Pixel coordinate grounding data:
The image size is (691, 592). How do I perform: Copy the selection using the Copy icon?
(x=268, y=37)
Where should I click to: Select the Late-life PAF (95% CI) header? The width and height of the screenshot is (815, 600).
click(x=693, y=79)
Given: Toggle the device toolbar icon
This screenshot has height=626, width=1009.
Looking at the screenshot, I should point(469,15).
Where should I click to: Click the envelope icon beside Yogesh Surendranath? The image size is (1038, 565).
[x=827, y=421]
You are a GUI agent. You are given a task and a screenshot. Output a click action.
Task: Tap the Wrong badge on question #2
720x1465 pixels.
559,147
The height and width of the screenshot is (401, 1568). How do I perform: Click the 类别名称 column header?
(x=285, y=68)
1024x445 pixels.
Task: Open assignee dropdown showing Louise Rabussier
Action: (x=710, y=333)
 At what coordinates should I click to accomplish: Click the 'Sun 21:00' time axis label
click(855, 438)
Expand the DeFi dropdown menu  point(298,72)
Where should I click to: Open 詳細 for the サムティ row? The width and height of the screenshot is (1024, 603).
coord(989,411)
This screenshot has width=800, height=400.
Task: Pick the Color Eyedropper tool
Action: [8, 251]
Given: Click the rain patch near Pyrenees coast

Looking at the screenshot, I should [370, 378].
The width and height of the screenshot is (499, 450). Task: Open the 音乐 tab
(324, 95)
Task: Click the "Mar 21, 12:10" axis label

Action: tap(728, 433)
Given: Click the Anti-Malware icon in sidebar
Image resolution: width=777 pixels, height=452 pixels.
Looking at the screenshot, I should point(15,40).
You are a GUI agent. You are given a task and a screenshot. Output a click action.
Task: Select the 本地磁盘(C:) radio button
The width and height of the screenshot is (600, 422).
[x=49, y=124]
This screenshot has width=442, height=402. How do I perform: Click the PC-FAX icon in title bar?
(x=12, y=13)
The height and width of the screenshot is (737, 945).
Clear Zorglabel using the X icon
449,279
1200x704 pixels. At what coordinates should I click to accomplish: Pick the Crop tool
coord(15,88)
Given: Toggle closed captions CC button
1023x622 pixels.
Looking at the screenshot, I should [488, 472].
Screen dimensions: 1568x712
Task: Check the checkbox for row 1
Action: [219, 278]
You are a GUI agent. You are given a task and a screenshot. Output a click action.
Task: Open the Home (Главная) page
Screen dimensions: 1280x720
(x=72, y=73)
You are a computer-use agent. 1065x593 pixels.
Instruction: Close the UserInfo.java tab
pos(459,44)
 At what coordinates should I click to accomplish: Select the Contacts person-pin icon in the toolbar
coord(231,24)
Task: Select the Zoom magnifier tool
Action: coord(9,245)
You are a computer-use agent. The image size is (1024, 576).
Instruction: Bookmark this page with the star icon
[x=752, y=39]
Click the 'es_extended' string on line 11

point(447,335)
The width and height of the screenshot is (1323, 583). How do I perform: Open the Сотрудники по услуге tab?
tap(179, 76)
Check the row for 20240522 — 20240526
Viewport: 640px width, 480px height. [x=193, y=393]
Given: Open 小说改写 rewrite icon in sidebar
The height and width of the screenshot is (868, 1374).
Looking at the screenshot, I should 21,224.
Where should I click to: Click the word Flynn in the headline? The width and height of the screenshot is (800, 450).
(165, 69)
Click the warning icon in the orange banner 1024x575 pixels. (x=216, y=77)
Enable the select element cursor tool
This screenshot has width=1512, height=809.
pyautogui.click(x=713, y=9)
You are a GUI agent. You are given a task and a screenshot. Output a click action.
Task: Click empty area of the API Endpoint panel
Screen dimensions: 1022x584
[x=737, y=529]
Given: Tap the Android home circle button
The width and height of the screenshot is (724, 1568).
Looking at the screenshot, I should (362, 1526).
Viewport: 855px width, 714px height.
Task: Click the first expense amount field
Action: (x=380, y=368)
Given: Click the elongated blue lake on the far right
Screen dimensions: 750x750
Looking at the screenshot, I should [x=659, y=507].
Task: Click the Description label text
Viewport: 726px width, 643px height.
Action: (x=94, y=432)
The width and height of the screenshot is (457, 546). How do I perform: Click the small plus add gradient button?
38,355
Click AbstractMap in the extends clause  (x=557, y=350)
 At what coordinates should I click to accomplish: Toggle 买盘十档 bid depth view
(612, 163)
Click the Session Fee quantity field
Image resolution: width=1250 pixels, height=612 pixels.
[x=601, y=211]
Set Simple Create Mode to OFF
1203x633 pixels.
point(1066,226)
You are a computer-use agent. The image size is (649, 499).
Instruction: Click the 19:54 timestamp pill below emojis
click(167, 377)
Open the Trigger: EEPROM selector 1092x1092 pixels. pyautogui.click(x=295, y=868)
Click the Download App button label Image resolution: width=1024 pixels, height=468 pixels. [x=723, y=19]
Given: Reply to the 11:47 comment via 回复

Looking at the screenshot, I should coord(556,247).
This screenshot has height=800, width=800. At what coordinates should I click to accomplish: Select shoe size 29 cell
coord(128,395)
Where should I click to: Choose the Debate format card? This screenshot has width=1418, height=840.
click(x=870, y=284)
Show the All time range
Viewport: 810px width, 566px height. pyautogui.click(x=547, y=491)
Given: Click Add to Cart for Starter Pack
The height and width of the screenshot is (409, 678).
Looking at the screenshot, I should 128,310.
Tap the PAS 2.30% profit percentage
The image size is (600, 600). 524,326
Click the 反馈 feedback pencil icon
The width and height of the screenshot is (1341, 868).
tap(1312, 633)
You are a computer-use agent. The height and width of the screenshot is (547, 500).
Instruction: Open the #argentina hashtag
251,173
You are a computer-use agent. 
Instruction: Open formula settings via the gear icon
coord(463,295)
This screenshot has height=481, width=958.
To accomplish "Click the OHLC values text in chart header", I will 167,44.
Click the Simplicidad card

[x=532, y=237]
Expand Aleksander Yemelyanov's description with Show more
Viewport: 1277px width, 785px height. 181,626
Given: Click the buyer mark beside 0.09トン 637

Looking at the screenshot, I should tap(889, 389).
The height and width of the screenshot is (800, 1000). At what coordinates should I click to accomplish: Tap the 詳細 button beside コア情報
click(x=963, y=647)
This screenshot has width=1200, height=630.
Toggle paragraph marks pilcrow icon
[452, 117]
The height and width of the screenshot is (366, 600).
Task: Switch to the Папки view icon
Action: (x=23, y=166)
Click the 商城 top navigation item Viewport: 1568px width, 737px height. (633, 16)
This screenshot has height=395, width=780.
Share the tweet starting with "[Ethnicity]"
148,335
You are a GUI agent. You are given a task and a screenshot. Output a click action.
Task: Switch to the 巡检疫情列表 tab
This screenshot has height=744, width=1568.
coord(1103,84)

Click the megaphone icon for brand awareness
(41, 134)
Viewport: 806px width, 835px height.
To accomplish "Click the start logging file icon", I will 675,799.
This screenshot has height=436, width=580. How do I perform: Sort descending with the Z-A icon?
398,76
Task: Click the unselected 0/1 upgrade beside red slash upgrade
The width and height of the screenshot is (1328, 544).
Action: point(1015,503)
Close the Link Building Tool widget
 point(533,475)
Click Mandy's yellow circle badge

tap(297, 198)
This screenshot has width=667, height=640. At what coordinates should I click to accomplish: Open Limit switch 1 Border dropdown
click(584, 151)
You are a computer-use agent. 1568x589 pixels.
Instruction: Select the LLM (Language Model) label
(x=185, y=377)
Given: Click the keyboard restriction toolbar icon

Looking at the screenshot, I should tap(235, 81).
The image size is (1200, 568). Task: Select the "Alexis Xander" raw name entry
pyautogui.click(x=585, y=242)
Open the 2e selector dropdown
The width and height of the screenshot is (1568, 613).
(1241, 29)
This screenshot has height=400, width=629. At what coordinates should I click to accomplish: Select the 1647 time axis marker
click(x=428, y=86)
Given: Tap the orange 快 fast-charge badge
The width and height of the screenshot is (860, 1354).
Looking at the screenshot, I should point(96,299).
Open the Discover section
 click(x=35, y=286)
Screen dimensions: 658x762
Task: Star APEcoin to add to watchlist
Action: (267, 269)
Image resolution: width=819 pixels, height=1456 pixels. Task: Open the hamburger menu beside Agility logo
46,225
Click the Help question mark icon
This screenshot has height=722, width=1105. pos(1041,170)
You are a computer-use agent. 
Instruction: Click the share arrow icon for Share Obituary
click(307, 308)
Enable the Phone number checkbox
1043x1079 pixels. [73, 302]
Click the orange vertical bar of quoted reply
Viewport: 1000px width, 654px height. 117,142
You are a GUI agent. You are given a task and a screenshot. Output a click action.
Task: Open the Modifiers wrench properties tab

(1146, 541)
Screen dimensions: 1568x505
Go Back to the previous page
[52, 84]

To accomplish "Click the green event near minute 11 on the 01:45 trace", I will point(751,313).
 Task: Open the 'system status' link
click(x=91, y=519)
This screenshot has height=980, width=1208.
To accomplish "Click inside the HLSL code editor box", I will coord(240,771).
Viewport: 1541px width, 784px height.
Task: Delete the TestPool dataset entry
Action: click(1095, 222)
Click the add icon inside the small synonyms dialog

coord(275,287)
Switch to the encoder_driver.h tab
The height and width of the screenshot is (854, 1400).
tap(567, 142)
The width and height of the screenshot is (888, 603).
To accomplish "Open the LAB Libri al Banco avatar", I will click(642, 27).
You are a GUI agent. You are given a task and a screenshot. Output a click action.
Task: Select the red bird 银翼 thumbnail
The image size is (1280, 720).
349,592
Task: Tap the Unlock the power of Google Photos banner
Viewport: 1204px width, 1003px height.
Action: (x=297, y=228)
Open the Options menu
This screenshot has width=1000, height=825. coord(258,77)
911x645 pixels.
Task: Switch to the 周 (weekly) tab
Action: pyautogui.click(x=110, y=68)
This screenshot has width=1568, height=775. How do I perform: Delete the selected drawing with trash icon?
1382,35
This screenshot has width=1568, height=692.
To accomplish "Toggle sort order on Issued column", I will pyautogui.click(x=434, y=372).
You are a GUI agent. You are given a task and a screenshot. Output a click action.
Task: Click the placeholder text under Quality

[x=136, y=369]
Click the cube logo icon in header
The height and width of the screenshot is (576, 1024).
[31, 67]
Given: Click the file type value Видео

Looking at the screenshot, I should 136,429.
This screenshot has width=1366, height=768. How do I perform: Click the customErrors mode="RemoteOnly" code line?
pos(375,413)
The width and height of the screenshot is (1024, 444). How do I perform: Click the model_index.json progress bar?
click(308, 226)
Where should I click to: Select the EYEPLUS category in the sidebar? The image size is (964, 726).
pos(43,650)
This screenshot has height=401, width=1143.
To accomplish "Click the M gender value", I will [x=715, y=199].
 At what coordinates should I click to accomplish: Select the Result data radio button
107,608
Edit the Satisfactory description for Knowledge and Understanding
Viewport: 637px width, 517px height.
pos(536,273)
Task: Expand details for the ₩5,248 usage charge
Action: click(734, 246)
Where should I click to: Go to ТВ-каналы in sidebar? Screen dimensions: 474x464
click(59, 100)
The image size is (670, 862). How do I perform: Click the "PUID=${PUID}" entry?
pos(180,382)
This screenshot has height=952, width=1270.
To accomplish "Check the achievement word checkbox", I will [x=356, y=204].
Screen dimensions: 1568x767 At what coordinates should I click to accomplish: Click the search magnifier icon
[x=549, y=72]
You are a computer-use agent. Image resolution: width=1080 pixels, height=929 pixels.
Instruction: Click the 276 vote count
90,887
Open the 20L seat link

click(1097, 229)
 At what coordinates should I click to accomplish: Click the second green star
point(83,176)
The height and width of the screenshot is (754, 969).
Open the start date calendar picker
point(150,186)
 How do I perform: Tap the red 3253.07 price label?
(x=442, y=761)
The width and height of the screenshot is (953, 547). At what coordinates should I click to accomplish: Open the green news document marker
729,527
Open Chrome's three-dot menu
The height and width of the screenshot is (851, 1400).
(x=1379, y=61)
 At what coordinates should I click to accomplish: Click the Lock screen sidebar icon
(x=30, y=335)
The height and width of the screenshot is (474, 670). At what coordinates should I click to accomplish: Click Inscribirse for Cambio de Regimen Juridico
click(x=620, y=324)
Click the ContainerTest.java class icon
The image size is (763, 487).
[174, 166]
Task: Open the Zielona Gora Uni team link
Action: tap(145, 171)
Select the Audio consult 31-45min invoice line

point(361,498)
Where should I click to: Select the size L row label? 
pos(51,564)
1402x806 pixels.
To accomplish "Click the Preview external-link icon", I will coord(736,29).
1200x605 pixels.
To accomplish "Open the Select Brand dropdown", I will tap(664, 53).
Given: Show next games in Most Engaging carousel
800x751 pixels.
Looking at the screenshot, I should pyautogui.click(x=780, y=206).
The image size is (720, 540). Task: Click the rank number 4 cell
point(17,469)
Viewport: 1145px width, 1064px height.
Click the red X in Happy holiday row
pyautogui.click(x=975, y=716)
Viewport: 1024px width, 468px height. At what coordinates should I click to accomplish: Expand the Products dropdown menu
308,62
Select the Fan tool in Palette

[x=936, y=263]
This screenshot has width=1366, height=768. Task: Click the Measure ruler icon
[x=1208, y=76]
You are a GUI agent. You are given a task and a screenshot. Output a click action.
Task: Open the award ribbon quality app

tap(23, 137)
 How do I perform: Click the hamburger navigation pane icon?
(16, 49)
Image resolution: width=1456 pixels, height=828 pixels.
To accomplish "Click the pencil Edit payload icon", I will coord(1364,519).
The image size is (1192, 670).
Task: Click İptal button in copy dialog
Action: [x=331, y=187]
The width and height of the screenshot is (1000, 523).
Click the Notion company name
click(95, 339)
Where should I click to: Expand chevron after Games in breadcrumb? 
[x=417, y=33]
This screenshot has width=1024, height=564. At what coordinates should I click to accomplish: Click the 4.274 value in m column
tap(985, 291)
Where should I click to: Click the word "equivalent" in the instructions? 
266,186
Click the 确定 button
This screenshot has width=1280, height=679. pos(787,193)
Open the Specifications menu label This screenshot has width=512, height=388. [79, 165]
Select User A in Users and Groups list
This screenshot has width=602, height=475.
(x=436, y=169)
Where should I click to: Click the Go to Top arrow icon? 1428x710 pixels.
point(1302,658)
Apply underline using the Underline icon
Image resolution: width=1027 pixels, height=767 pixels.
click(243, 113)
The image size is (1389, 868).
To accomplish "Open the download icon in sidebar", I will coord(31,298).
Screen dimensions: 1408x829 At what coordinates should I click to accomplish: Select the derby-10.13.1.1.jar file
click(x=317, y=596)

▶ [What is needed]: Reproduce every line from the entries that holds the word "banner".

▶ [Exercise result]:
Click the warning icon in the orange banner 1024x575 pixels. (x=216, y=77)
Task: Tap the Unlock the power of Google Photos banner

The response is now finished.